第九章瑞文
“是詹廷芳。”
我今天接收的信息太多, 來不及吃驚了。
“我任務失敗她反而鬆了一口氣,她說你是真正的大俠,是江湖上爲數不多的好人, 我很想知道她爲何會這麼說。”南宮玉道, “如今我知道了。”
“不, ”我搖搖頭, “我稱不上大俠。”救白家莊, 除惡匪,祭英魂……不過是因爲我知道自己不會死。
沒了主角光環的我,只是個連真心都不敢面對的懦夫。
南宮玉表示出他的體貼:“你不想承認我不勉強你。”
我捂住額角, 找到了面對他的無奈和頭疼。不怪他,怪把他設定成我的腦殘粉的作者。
好好一個前途無量殺手, 硬生生成了主角的小跟屁蟲。
南宮玉道:“你期望的人雖現在不在這, 但是他明天會來這, 休息吧。”
我聽到這個消息,內心出奇的平靜, 許是幾天下來受的刺激太多,劇情變化到了夢幻的地步,讓我搞不清楚這是不是真實的了。
南宮玉離開後,我簡單洗漱了一下,躺在不舒服的牀板上, 合上眼, 一夜無夢。
翌日清晨, 我一開門便被眼前的景象攝去了心神。
隔着飄飄柳絮, 我看到瑞文慵懶地斜倚在那裡, 左手支着頭,右手舉起一本書。
許是晨曦太過溫柔, 氳在他的眸中一片繾綣之情。
我下意識地伸出手,沒走兩步,卷潮般的風便股滿了我的衣袖,將我的心託到了至高處。
我終於見到了心心念唸的那個人。
“你記起來了?”
瑞文放下書:“我本不該忘。”
我怕驚擾到他夢就會醒,輕手輕腳地走到他身邊,捏住他的一片衣角。
瑞文目光沉沉地瞧着我的一舉一動:“早知今日,何必當初。
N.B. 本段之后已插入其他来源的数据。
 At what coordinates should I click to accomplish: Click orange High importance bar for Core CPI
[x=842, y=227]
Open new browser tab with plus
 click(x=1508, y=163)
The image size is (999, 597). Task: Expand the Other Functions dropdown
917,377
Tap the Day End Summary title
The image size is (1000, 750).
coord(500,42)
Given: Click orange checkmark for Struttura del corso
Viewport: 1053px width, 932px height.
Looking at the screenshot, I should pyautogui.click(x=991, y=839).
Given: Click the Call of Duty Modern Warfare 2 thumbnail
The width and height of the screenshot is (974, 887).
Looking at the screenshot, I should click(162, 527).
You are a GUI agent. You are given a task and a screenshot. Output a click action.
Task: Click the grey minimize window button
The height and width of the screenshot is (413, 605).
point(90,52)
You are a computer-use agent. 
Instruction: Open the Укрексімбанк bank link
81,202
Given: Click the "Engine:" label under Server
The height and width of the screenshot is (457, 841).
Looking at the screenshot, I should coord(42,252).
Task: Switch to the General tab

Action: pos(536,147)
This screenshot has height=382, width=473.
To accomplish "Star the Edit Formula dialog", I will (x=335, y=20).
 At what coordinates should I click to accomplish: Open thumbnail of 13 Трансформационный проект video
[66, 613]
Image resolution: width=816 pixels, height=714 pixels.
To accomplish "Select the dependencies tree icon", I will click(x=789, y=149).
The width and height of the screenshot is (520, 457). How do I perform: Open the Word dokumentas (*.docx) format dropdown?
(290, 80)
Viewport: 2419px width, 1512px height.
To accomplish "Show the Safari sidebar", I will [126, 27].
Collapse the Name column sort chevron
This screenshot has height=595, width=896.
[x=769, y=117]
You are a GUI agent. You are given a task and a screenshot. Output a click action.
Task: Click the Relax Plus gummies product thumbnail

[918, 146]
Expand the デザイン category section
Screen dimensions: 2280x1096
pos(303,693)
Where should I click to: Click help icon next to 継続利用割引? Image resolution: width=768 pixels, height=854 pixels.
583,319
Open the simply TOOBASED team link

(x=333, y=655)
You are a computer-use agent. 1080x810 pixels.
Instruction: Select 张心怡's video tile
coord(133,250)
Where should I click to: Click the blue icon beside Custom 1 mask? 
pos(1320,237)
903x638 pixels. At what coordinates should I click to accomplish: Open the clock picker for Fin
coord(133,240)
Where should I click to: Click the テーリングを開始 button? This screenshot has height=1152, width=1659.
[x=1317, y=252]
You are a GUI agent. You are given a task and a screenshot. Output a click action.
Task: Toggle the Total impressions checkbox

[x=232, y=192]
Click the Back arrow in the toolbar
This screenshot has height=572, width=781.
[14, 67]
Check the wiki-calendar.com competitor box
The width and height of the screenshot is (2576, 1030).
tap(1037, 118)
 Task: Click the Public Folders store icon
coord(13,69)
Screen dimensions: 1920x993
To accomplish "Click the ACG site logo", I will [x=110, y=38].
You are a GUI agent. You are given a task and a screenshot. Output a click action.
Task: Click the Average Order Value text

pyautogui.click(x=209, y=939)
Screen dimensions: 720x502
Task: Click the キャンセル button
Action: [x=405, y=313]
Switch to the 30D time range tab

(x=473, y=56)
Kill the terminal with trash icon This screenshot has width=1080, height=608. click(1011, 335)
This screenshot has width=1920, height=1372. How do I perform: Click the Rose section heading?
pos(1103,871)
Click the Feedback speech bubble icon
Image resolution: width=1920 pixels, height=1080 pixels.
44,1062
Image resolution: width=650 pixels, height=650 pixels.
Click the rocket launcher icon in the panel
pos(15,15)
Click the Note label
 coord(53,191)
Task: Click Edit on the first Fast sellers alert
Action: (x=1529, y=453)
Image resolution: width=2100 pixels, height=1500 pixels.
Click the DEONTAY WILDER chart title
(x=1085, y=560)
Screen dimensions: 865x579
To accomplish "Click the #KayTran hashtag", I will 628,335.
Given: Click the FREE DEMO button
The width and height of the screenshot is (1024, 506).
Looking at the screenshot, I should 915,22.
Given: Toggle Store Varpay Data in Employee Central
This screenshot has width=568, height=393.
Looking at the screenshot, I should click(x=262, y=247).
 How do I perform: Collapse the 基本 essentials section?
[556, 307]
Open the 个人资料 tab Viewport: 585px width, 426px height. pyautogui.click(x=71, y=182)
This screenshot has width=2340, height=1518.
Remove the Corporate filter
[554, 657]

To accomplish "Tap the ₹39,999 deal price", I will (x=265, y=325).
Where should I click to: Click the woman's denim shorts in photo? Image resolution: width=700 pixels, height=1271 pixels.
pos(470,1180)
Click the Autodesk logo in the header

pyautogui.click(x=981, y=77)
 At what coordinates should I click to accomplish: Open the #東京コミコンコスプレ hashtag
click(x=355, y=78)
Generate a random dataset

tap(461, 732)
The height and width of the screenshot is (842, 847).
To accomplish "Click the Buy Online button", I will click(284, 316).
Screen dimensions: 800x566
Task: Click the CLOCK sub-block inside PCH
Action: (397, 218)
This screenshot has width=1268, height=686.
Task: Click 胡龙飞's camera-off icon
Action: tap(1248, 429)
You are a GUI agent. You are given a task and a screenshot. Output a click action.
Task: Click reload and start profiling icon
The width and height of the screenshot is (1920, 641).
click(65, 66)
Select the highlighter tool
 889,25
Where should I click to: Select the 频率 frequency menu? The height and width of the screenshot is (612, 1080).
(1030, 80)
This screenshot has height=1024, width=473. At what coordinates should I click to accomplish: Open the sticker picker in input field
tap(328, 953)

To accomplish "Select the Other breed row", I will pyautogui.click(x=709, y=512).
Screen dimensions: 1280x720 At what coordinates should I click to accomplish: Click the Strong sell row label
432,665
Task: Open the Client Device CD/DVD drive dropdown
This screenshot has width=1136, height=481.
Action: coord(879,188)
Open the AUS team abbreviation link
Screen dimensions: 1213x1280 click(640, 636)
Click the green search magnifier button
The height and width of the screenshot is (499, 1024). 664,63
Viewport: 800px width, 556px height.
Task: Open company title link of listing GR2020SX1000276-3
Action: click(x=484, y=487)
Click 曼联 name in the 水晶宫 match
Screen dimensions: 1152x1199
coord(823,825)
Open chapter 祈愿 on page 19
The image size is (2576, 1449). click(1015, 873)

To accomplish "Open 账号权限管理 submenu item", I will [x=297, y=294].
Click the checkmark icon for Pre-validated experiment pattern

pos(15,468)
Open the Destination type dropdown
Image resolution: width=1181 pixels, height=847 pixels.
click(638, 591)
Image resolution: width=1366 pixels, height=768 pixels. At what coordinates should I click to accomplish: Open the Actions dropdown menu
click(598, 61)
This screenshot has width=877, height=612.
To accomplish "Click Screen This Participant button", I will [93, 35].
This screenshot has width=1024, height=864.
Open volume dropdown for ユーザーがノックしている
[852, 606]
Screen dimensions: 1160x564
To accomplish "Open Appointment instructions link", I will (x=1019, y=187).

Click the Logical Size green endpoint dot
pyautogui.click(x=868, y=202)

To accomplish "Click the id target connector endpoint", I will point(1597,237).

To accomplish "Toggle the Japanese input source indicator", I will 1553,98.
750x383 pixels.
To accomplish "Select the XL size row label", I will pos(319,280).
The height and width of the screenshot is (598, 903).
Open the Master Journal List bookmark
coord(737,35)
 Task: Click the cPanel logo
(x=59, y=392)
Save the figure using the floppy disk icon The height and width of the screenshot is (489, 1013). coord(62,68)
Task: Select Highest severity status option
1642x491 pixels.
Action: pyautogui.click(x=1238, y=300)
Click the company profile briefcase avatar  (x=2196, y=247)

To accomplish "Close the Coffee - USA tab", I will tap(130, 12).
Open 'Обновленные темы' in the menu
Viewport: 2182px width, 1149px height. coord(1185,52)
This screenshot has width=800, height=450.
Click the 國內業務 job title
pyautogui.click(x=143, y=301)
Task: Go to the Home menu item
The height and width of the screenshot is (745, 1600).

”
我衝他一笑,連日不見,覺得他的聲音都好聽了幾分。
瑞文在我的笑意中再繃不住麪皮,近乎咬牙切齒地捏住我的臉:“我真想切開你的腦袋看看裡面裝得是些什麼,虧你能想出那損人不利己的主意。”
我在這疼意中找出幾分真實,忙從他的魔爪中掙脫出來。
“你怎麼看穿的?”
瑞文挑眉:“想知道?”
我拼命點頭,他到底是否重生,這個謎題在我的心上都快勒出痕跡來了。
瑞文道:“坐正,聽好。”
我怪怪聽話。
“你還記得那場大火嗎?”
我心情複雜地點點頭,我當然記得,彼時我不忍心瑞文背上弒師的污名,直不起背,篡改劇情,抹去了廣澤和逍遙存在的痕跡使他們成爲了江湖傳說……也是瑞文失去了他的過去。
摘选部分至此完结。